The America of today, with its merchant princes and its palatial homes, is quite in evidence here, but not, however, to the exclusion of the more modest cottages and dwellings of that class which has made Brooklyn the city of homes. A walk along Ocean Avenue is a delight and may be continued all the way to the ocean. One of the old landmarks of Flathush which still remains and is cherished is the old Erasmus Hall, a school of "ye olden time." It is enclosed now by the great buildings of the Erasmus Hall High School, a seat of learning which ranks perhaps first among New York's public schools. The great, massive tower on the principal building makes one think of the old college towns of Europe. Opposite Erasmus is the Dutch Reformed Church, the oldest on Long Island.
Brooklyn is well provided with colleges and schools—Adelphi College is an old Brooklyn institution, and Brooklyn College, the center of Catholic instruction for the city, is the most recent. Pratt Institute and the Arbuckle Institute are mainly for instruction in technical subjects and have a very large attendance of both sexes. The Polytechnic is for young men and is a preparatory school. There are several other seminaries, academies and private schools. On the grounds of the Arbuckle Institution is a fine statute of Henry Ward Beecher as he appeared on the platform.
To the query, where is Brooklyn's business district, the answer might well be given there is not any, for there is no stock exchange, no financial district, no curb market, no produce, no cotton, or wool exchange, no newspaper row and no great railway centers. There is, however, a fine shopping district with several establishments rivaling the best in Manhattan.

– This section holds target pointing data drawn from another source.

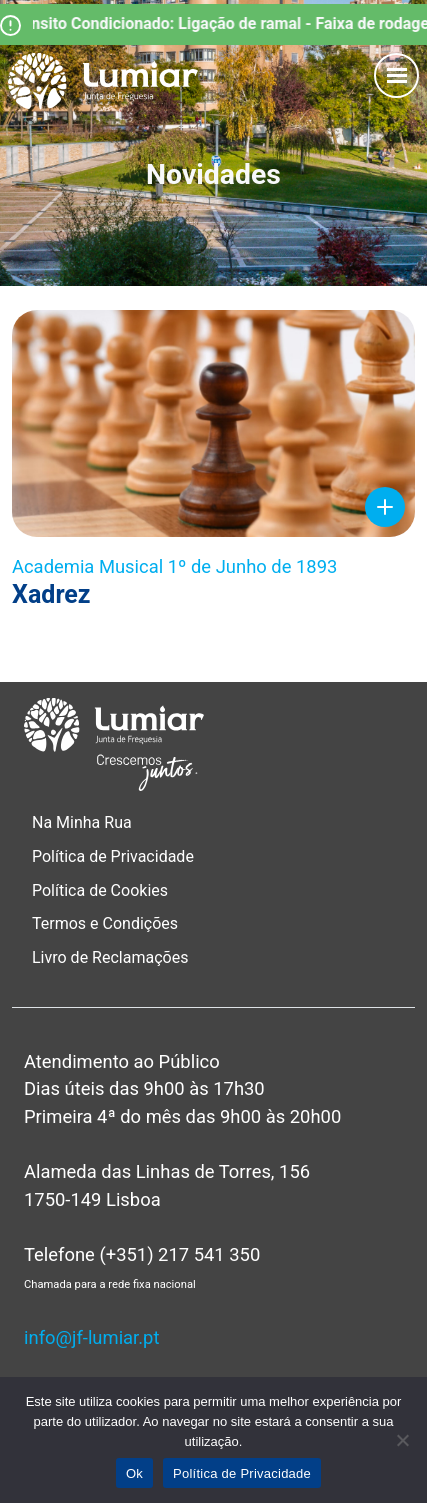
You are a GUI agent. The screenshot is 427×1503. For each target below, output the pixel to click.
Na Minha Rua (82, 822)
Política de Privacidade (113, 856)
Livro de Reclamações (110, 957)
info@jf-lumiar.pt (91, 1337)
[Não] (402, 1440)
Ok (134, 1473)
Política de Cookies (100, 890)
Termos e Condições (107, 923)
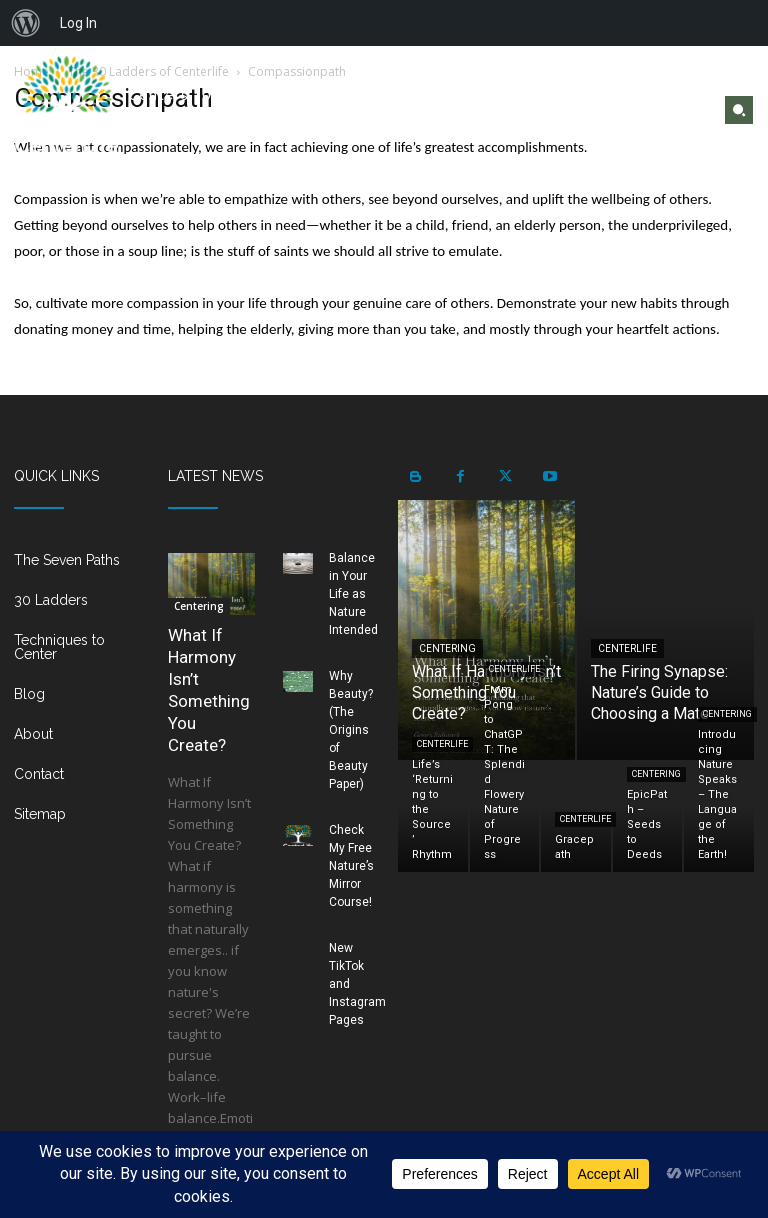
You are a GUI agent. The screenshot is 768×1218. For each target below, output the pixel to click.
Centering (199, 606)
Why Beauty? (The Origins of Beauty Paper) (351, 730)
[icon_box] (77, 568)
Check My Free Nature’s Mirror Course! (351, 866)
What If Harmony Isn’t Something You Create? (209, 690)
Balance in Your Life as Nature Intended (353, 594)
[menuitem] (26, 23)
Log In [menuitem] (78, 23)
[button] (739, 110)
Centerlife (627, 648)
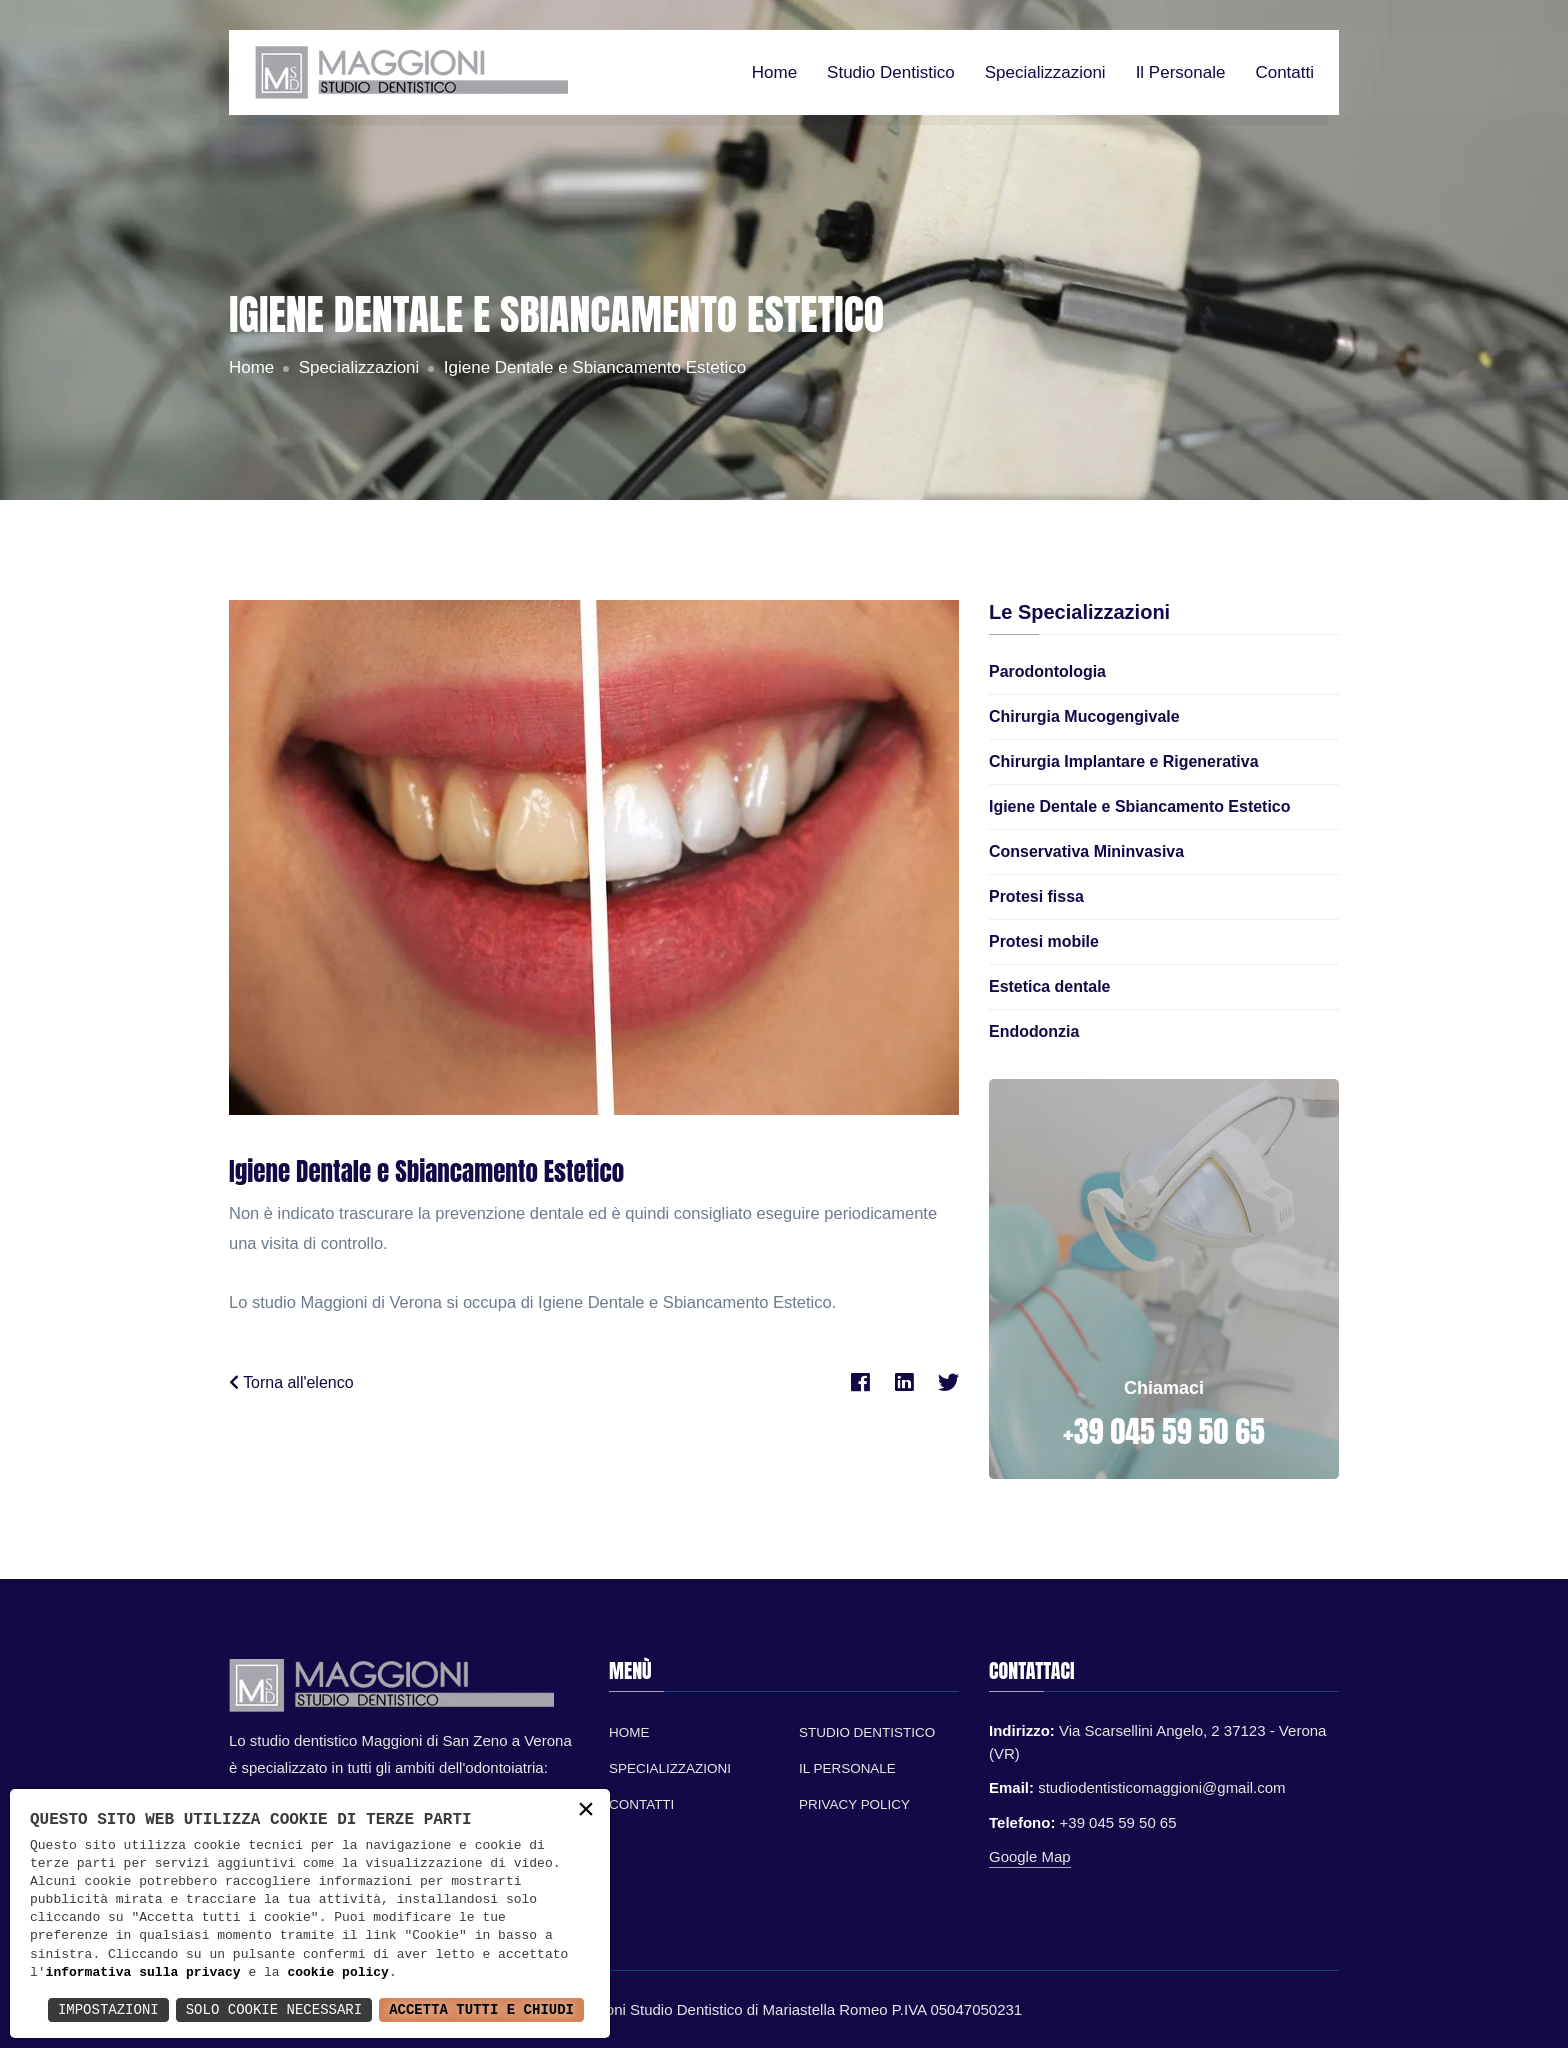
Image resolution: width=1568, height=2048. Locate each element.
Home (774, 72)
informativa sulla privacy (143, 1973)
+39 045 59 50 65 (1164, 1431)
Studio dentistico (891, 72)
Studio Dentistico (867, 1732)
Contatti (1284, 72)
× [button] (586, 1811)
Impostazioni (108, 2009)
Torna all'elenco (291, 1382)
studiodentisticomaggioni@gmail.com (1162, 1787)
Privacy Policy (854, 1804)
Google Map (1030, 1856)
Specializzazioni (1045, 72)
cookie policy (337, 1973)
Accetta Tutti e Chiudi (481, 2009)
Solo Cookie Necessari (274, 2009)
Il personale (1181, 72)
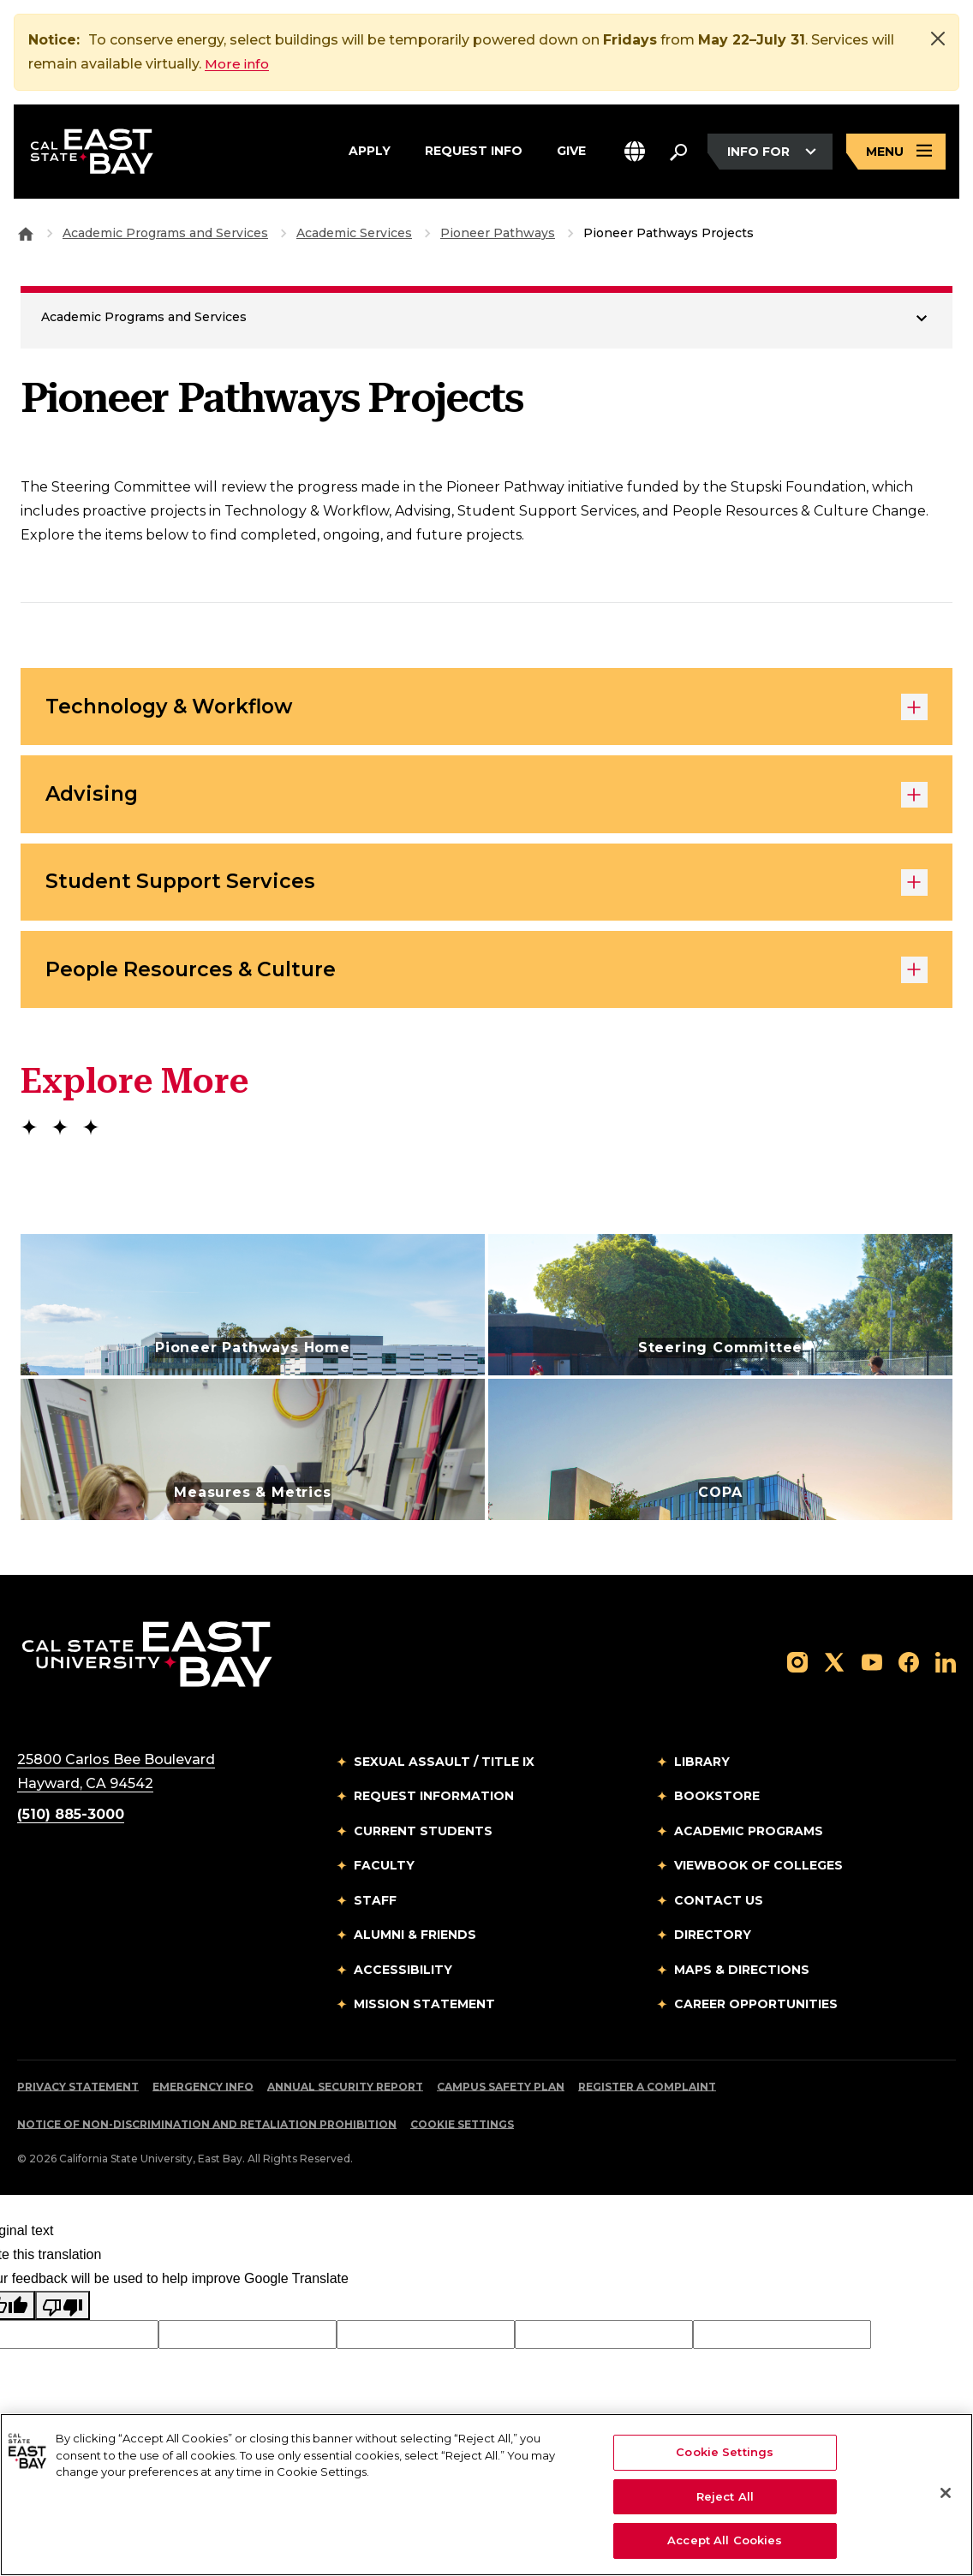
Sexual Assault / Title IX (444, 1770)
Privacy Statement (78, 2095)
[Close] (937, 39)
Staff (375, 1909)
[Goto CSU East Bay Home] (25, 233)
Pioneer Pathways (497, 233)
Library (702, 1770)
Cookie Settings (462, 2132)
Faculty (384, 1874)
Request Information (434, 1805)
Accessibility (403, 1978)
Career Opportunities (756, 2013)
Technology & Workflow (486, 708)
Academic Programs (748, 1839)
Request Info (473, 150)
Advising (486, 798)
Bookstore (717, 1805)
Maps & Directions (741, 1978)
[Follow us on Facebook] (908, 1669)
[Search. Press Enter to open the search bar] (678, 152)
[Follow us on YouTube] (872, 1669)
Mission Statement (424, 2013)
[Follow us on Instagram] (797, 1669)
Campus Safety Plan (500, 2095)
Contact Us (718, 1909)
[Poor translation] (62, 2314)
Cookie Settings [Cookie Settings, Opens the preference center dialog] (724, 2452)
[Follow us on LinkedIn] (945, 1669)
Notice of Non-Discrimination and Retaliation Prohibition (207, 2132)
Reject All (725, 2496)
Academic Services (354, 233)
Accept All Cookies (724, 2540)
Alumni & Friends (415, 1944)
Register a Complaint (647, 2095)
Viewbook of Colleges (758, 1874)
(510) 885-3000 (70, 1823)
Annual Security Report (345, 2095)
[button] (634, 152)
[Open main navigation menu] (896, 152)
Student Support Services (486, 888)
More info (238, 64)
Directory (712, 1944)
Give (571, 150)
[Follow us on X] (834, 1669)
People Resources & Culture (486, 978)
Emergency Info (203, 2095)
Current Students (423, 1839)
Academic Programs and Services (165, 233)
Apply (370, 150)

From Flatbush Avenue to the Borough Hall on Fulton Street there is a succession of fine department stores, and the sidewalks in the neighborhood are crowded from morn till night with a continuous stream of Brooklyn's fair daughters, giving a few moments of their precious time to the practical affairs of life.
Further on beyond the Borough Buildings is the old and aristocratic section, which still retains its .old time air of exclusiveness, though fast undergoing great changes. Columbia Heights, at all times regarded the ideal residence quarter, is a bluff rising high above the sea level and overlooking the river and the bay. No finer site could be imagined for a residence and the entire bluff has always been and probably always will be reserved for this purpose. Many of the old mansions are giving way to fine apartment houses and select private hotels, but the section is still quiet, aristocratic and American. The view from the foot of Montague Street carries the eye over a vast expanse of water, with its animated and variegated scene, far beyond Staten Island and the Narrows out to the far reaches of the sea.
The Shore Road, through Bay Ridge and following along the bay as far down as Fort Hamilton, is a finely made drive, lined with handsome residences and beautifully kept grounds. It is one of Brooklyn's choice residence localities. But for drives, by far the most popular is the route through Prospect Park to Ocean Park-way and so on down to Coney Island. This magnificent drive is not surpassed by any in the country and on all occasions is crowded with automobiles from all parts of Greater New York.
Brooklyn is a great industrial city. The immense sugar refineries along the waterfront are the largest in the world and have been the cause of a good many of our multi-millionaires. Next to the oil kings of New York, the sugar kings are a. power in the business world. The entire river front is occupied with factories great and small, storage warehouses, grain elevators, dry docks, and the buildings and docks of the Navy Yard. Few people are aware that the best known and best quality of men's hats are made in this borough, although they are sold only on Broadway and on Fifth Avenue.
Brooklyn excels also in the matter of small manufacturing concerns and specialized businesses, a peculiarity which may be accounted for by the fact that workers of the kind adapted for specialized work—work which requires deftness, discrimination and possibly a little higher intelligence, can be procured more easily in a city of homes than where the population is more heterogeneous.
A proper guide to Brooklyn would require as many pages as we have already given to Manhattan. In a lesser sense the same applies to the Boroughs of Bronx, Queens and Richmond (Staten Island). As these lie outside the province of our present modest undertaking, we shall not attempt to depart from our original plan.